Il mio respiro era sempre più irregolare e i miei occhi stavano diventando lucidi. Non potevo dire quello che mi avevano imposto di pronunciare loro stessi. Era crudele e fuori dalla mia natura, nonché dalla mia portata. Non sarei mai stato così duro con nessuno e sicuramente gli insulti non mi andavano a genio, non avendoli mai apprezzati.

"Solo un... cosa?" disse il mio amico col viso arrabbiato, ma stava solo fingendo. Aveva parlato per incoraggiarmi a continuare e, chiudendo gli occhi, mi feci forza. Finsi di non star dicendo nulla e iniziai a urlargli contro: "... sei solo un brutto frocio! Aver solo pensato che mi piacevi è stato uno sbaglio. Gli uomini mi disgustano, specialmente quelli sadici come te. Se mi toccherai ancora una volta vomiterò su quella stupida faccia che ti ritrovi" aprii gli occhi, ma non lo guardai in viso e conclusi: "Voi tutti siete uno sbaglio dell'umanità, non dovreste nemmeno esistere, quindi... a-andate tutti a morire!" esclamai e presi velocemente la porta per sbattergliela in faccia e non vederlo più. Avevo l'affanno, un nodo in gola e fissavo il legno dell'anta davanti a me. Avrei voluto tornare indietro nel tempo e non essere mai andato a Pigalle, ma non era possibile.
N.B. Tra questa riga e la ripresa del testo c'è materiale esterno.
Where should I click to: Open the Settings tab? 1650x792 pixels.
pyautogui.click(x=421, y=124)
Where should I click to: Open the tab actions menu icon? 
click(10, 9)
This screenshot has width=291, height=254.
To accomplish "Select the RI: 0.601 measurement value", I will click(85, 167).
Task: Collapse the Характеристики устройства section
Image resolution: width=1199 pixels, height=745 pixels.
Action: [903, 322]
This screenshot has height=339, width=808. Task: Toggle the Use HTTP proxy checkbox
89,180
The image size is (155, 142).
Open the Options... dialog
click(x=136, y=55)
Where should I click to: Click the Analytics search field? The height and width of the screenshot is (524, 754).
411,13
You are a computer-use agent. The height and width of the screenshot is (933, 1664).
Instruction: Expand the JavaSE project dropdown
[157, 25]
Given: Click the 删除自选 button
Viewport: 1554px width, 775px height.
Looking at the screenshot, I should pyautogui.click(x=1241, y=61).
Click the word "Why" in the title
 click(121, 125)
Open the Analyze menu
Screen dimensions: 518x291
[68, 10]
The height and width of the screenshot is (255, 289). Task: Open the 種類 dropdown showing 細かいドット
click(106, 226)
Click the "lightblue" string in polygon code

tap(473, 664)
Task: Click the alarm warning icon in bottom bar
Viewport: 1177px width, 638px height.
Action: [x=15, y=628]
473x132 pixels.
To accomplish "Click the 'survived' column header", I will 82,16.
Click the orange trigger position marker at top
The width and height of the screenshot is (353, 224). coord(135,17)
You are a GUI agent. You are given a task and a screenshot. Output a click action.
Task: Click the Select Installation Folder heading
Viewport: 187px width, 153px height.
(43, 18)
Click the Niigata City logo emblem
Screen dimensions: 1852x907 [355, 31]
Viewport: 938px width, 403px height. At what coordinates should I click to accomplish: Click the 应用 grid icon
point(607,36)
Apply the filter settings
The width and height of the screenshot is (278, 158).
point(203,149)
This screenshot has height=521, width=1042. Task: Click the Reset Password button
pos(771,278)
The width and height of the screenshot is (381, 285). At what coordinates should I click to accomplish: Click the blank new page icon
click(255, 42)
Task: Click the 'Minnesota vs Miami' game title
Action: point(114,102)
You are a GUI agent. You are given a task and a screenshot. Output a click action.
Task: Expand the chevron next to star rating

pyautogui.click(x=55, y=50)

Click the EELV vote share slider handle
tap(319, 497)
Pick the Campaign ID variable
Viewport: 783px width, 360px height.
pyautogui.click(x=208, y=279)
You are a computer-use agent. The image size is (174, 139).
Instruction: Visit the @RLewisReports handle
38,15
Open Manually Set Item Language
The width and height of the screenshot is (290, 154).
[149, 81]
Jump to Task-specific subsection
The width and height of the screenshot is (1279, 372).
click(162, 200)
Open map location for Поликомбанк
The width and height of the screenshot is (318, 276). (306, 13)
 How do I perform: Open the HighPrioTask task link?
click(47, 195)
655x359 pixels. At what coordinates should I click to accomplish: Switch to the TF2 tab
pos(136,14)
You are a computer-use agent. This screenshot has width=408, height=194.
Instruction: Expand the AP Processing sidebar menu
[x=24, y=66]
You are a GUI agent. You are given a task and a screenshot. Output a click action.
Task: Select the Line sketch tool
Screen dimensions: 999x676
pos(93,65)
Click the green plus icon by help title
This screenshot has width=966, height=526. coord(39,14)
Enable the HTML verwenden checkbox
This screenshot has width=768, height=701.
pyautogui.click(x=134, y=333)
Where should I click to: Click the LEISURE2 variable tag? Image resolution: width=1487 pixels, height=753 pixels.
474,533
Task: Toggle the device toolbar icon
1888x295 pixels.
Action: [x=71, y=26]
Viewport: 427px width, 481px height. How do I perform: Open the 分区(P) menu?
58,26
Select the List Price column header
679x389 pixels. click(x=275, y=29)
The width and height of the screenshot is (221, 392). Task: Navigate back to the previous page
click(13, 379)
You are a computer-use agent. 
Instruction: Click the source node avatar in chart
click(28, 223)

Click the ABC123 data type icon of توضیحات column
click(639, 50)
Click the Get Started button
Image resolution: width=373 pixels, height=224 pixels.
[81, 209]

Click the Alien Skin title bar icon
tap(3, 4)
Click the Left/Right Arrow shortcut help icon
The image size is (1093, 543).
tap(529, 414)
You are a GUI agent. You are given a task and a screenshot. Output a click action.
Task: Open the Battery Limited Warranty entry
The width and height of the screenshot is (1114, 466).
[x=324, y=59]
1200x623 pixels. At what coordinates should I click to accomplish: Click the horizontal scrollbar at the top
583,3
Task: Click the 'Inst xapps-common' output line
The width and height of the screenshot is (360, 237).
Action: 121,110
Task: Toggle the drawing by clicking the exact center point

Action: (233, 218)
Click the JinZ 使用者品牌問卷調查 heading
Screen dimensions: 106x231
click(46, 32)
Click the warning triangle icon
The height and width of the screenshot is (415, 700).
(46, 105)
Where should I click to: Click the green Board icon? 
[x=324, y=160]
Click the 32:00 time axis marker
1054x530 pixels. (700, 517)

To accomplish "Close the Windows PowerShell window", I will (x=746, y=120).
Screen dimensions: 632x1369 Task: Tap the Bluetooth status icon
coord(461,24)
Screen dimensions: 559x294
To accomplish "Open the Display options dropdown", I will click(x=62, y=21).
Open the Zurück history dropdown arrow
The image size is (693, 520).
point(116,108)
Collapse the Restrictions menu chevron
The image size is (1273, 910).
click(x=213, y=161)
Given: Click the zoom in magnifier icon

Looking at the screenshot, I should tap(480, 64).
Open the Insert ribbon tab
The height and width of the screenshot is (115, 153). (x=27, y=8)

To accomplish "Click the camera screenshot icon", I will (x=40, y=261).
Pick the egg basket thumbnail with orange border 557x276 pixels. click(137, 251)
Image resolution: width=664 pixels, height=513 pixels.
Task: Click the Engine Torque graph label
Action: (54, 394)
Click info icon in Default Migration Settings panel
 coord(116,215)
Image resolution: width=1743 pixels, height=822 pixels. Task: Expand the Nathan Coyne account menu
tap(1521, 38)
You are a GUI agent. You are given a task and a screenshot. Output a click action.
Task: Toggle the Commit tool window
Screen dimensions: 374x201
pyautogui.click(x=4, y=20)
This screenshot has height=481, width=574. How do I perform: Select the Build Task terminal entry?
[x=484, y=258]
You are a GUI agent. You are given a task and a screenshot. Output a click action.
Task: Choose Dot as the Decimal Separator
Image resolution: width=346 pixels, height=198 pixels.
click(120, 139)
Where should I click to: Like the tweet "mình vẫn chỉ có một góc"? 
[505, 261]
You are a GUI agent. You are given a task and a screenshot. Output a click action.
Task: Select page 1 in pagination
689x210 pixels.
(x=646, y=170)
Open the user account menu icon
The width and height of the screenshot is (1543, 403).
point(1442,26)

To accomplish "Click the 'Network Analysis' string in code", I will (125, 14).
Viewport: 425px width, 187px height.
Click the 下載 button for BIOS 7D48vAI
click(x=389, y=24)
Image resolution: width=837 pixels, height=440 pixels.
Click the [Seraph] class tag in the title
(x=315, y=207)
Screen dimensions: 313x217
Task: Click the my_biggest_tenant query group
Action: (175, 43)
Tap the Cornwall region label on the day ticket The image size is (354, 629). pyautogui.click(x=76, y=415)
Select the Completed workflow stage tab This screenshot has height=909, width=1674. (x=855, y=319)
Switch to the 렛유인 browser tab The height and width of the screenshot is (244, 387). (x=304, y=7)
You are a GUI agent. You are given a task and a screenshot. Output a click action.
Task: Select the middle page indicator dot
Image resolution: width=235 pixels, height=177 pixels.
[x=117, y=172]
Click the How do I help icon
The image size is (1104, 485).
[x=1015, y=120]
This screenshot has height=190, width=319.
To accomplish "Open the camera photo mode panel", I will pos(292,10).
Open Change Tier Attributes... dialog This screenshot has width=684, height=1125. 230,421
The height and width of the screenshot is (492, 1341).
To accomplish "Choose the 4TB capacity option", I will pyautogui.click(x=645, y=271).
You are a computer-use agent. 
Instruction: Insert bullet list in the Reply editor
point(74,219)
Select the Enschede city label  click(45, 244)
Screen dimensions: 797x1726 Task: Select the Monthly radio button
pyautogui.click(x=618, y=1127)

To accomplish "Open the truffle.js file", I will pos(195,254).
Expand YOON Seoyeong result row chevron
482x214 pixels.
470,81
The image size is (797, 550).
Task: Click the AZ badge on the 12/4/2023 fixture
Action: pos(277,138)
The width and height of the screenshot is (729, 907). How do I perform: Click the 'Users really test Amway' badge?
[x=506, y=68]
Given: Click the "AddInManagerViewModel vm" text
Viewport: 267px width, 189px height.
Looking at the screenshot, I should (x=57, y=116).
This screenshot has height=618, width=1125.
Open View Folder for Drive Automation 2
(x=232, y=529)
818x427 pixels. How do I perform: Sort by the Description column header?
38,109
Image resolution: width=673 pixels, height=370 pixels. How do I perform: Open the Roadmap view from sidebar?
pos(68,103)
Avevo giurato che sarei stato me stesso, ma, il non voler mettere i miei amici tra me e mio padre mi aveva fatto agire così, avendo paura che li avrei intromessi in affari scomodi e che non gli appartenevano. Loro mi avevano dato il loro aiuto, capendo la mia situazione e sapendo che avrei voluto imporre ciò che ero. Avrei dovuto essere felice che da quel momento ero di nuovo etero, avrei potuto presentare la mia ragazza ai miei genitori e che loro avrebbero dimenticato Antoine. Eppure, arrivato a quell'orribile punto nel quale mi sentivo un mostro senza cuore, sottomesso al volere di altri a vivere una recita, capii che, piuttosto, avrei voluto che la mia famiglia avesse continuato a credere che io avessi preferenze sessuali opposte rispetto ad un normale ragazzo. Avevo negoziato il rispetto di mio padre e mia madre con la negazione di ciò che pensavo e dei miei amici. Mi odiavo per tutto quello che avevo detto, per aver mendicato uno sguardo di mio padre con una beffa di quel genere, facendo dire falsità ad un mio amico. Avevo una rabbia e un contrasto interno che mi facevano male.